# Required work
Starting at the line with "Image resolution: width=1720", repeat every line exactly until the records end, including the last one.

Data extracted from a collection
________________________________________

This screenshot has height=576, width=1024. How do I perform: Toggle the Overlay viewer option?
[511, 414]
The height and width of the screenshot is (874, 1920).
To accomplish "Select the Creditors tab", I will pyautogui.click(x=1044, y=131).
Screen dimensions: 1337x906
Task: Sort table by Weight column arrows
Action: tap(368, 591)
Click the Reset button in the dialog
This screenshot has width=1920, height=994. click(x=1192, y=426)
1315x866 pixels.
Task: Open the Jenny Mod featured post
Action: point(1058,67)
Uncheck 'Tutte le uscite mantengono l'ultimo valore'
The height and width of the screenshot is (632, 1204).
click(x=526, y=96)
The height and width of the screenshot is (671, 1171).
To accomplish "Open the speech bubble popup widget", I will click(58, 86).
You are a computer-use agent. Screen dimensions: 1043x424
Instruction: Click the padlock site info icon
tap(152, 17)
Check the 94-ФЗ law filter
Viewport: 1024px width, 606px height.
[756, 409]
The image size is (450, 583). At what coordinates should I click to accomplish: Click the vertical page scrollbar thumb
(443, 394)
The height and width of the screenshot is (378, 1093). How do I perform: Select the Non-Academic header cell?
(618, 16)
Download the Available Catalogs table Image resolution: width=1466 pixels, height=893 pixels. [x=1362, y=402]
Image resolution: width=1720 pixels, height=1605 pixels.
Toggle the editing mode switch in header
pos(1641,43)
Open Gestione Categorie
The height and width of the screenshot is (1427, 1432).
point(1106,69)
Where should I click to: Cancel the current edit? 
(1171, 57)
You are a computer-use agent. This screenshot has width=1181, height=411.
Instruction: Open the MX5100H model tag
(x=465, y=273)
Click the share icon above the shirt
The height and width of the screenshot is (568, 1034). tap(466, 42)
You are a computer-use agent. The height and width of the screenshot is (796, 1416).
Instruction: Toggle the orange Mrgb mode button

________________________________________

# Solution
Image resolution: width=1720 pixels, height=1605 pixels.
Toggle the editing mode switch in header
pos(1641,43)
Open Gestione Categorie
The height and width of the screenshot is (1427, 1432).
point(1106,69)
Where should I click to: Cancel the current edit? 
(1171, 57)
You are a computer-use agent. This screenshot has width=1181, height=411.
Instruction: Open the MX5100H model tag
(x=465, y=273)
Click the share icon above the shirt
The height and width of the screenshot is (568, 1034). tap(466, 42)
You are a computer-use agent. The height and width of the screenshot is (796, 1416).
Instruction: Toggle the orange Mrgb mode button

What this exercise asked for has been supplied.